To the south of Crookstown village is the ruin of the 16th century Clodagh Castle, once home to one of the branches of the McSweeney clan. Another ruined castle, Castlemore Castle or Dundrinan Castle, lies to the north of the village.

Crookstown Road railway station, located close to Castlemore Castle approximately 2 km from the village centre, operated as a stop on the Cork and Macroom Direct Railway from 1866 until services on the line ceased in the 1940s.

The Irish Republican Army (IRA) was active around Crookstown during the Irish War of Independence, and Crookstown House, an estate house owned by the Warren family was burnt-out by the IRA in June 1921. It was later rebuilt. According to biographer Tim Pat Coogan, Michael Collins was likely on his way to a meeting in Crookstown when he was killed in an ambush at nearby Béal na Bláth during the Irish Civil War.

==Geography==
Crookstown is approximately 30 km from Cork City, and 4 km from Béal na Bláth. It lies between the River Bride and River Brouen, and in 2012 was subject to flooding when both rivers burst their banks.

==Economy==
Crookstown is a rural village with a number of shops, pubs and other businesses.
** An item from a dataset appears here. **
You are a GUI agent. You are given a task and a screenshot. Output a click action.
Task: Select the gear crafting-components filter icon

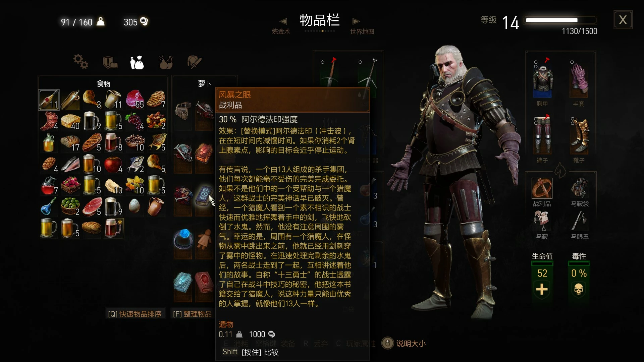click(81, 62)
A large mill, built c.1810 at Bellmount close to the village, was once economically important to the area. The area is now better known for its brick and concrete factory at Castlemore.

==Amenities==
The Crookstown area is served by a Garda station and post office. Local sports clubs include Crookstown United (which fields teams in the Munster Football Association's 'shipping league') and Crookstown Karate Club (members of which have competed in national and international competition).